In 2 Minuten erklärt: Animationsfilm für das RKI

Im Auftrag des Robert Koch-Instituts (RKI) durften wir das Online-Dashboard VacMap in einem kompakten Animationsfilm vorstellen. Konzeption, Design und Umsetzung: alles aus der Hand von Planet Neun.

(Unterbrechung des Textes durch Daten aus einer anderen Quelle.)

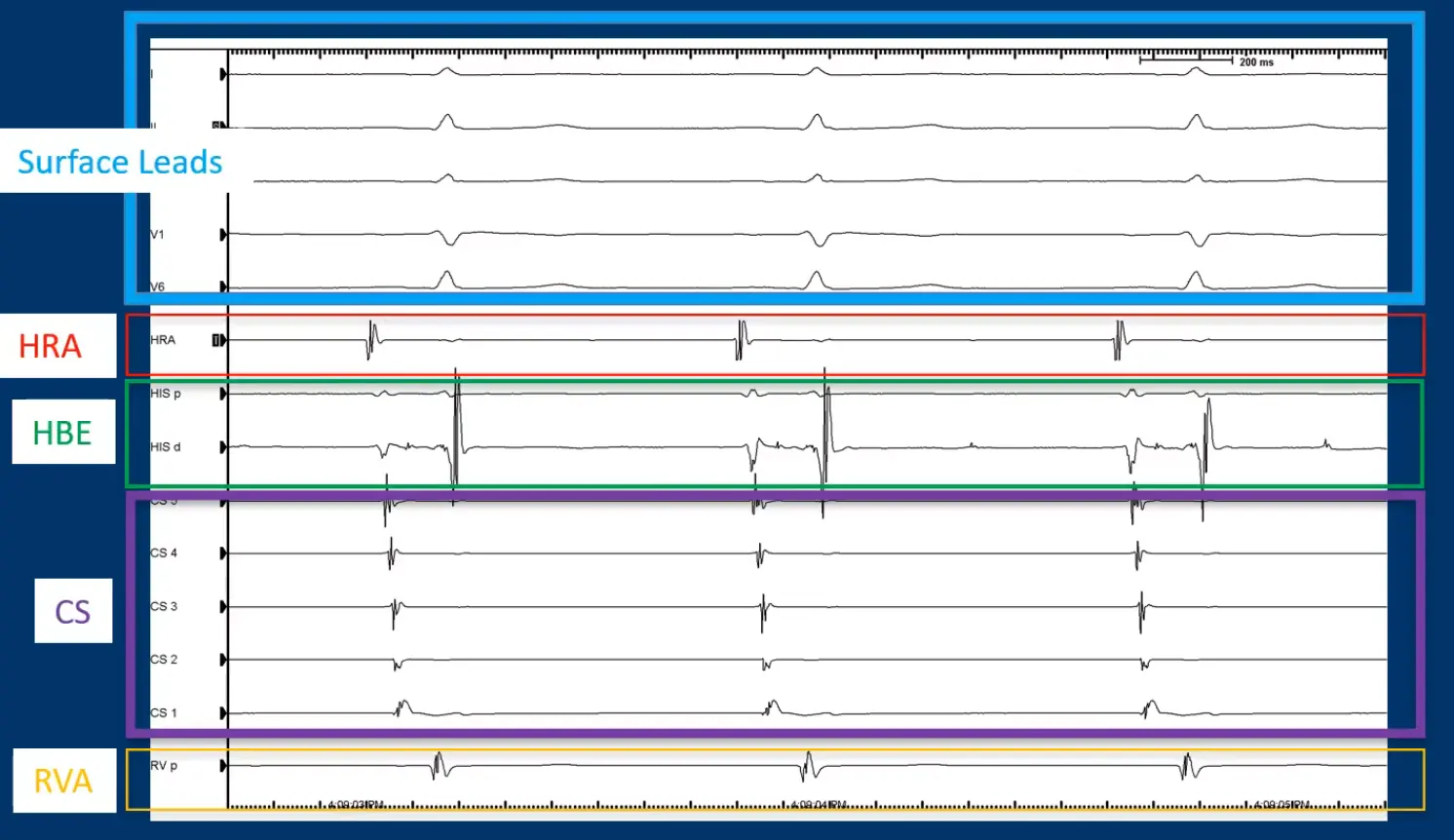Select the green HBE annotation label
Screen dimensions: 1454x840
point(62,433)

Das RKI-Tool VacMap zeigt die Impfquoten auf Bundes- und Kreisebene – leicht zugänglich und auf Basis valider Abrechnungsdaten. Der Film betont die Nützlichkeit von Impfquoten, beispielsweise im Rahmen fundierter Entscheidungen durch medizinisches Fachpersonal, und visualisiert die konkrete Bereitstellung dieser Informationen. Wichtig dabei ist die Sicherheit sensibler Gesundheitsdaten. Insgesamt zeichnet sich der Erklärfilm durch eine klare und informative Umsetzung aus, die sowohl Fachpublikum als auch interessierter Öffentlichkeit einen verständlichen Einblick in die Bedeutung und Nutzung des VacMap-Dashboards ermöglicht.

Mit modernen Infografik-Elementen, ruhiger Bewegungsführung und einer seriös anmutenden Farbwelt gelingt eine zugängliche und visuell ansprechende Darstellung komplexer Impfdaten. Die dezente Erzählweise und das strukturierte Design sollen den Fokus auf die Inhalte lenken. Eine ruhige Off-Stimme führt präzise durch das Video und trägt wesentlich zur barrierearmen Informationsvermittlung bei.

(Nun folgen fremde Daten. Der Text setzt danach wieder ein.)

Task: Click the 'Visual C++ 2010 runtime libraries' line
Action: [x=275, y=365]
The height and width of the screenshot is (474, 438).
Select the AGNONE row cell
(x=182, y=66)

Uns hat besonders begeistert, den Film von Anfang bis Ende mitgestalten zu können – vom ersten Konzept bis zum finalen Design. Die enge Zusammenarbeit, das Entwickeln einer klaren visuellen Sprache und die sinnstiftende Aufgabe in der Wissenschaftskommunikation machen das Projekt für uns besonders wertvoll.

Lektorat, Übersetzung

FU Berlin: Erinnerung an rassistische Forschung

FU Berlin: Erinnerung an rassistische Forschung

Die Freie Universität Berlin hat das Projekt „Geschichte der Ihnestraße 22“ ins Leben gerufen. Der Fachbereich Politik und Sozialwissenschaften befasst sich in dem Projekt mit der Geschichte und dem Nachwirken des Kaiser-Wilhelm-Instituts für Anthropologie, menschliche Erblehre und Eugenik (KWI-A). Ziel war es, einen Erinnerungsort zu schaffen und auf die drastische Geschichte von Entmenschlichung und Rassismus an diesem Ort zurückzublicken. Planet Neun hat in diesem Projekt die Lektorats- und Korrektoratsarbeiten für die Ausstellungtexte sowie die Übersetzung ins Englische übernommen.

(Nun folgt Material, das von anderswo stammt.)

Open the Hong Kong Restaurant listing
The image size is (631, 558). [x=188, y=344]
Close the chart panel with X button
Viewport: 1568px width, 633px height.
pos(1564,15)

Das KWI-A hatte von 1927 bis 1945 seinen Sitz in der Ihnestraße 22/24/26; dort forschten Wissenschaftler:innen zu Fragen der Humangenetik. Das Institut war damit eine bedeutende Stätte der Produktion behindertenfeindlicher und rassistischer Lehren. Es war zudem eng in die Konzeption und Umsetzung eugenischer und rassistischer Politiken eingebunden. Am KWI-A tätige Forscher:innen setzten kolonialrassistische Forschungspraktiken fort und prägten Debatten um Sterilisationspolitiken. Sie legitimierten die nationalsozialistische Vernichtungspolitik.

Wir haben mit viel Respekt an diesem Projekt mitgewirkt, weil wir ein angemessenes, würdevolles Gedenken an das Unrecht an diesem historischen Ort unterstützen möchten und diese Form der Erinnerungskultur aktiv gegen ein Vergessen beiträgt.

Lektorat, Übersetzung

Ein dekoloniales Denkzeichen für Berlin

Ein dekoloniales Denkzeichen für Berlin

Berlin Global Village hat im Rahmen eines weltweit ausgeschriebenen Kunstwettbewerbs eine Installation realisiert, die die Geschichte des Kolonialismus thematisiert und zugleich die Gegenwart und Zukunft einer dekolonialen Gesellschaft aufgreift. Die Kunstinstallation wurde auf dem Vorplatz des Eine-Welt-Zentrums Berlin Global Village in Berlin-Neukölln errichtet.

Planet Neun hat die deutschen und englischen Texte der Begleitpublikation lektoriert. Die Publikation beleuchtet den gesamten Prozess rund um den Wettbewerb Dekoloniales Denkzeichen, von der Ausschreibung bis zur feierlichen Einweihung. Im Laufe des Projektes haben wir außerdem Übersetzungen (aus dem Deutschen ins Englische) übernommen.

Mit dem Denkmal, das an die Kolonialgeschichte erinnert, soll ein Zeichen im öffentlichen Raum gesetzt werden, als Denkanstoß für den Umgang mit der europäischen Kolonialvergangenheit und den Kontinuitäten, die sich daraus ergeben haben und die weiterhin existieren, und als Erinnerung an den Widerstand, der gegen die Kolonisatoren geleistet wurde. Das Kunstwerk wurde von dem Künstler:innen-Kollektiv The Lockward Collective entworfen und trägt den Namen EarthNest.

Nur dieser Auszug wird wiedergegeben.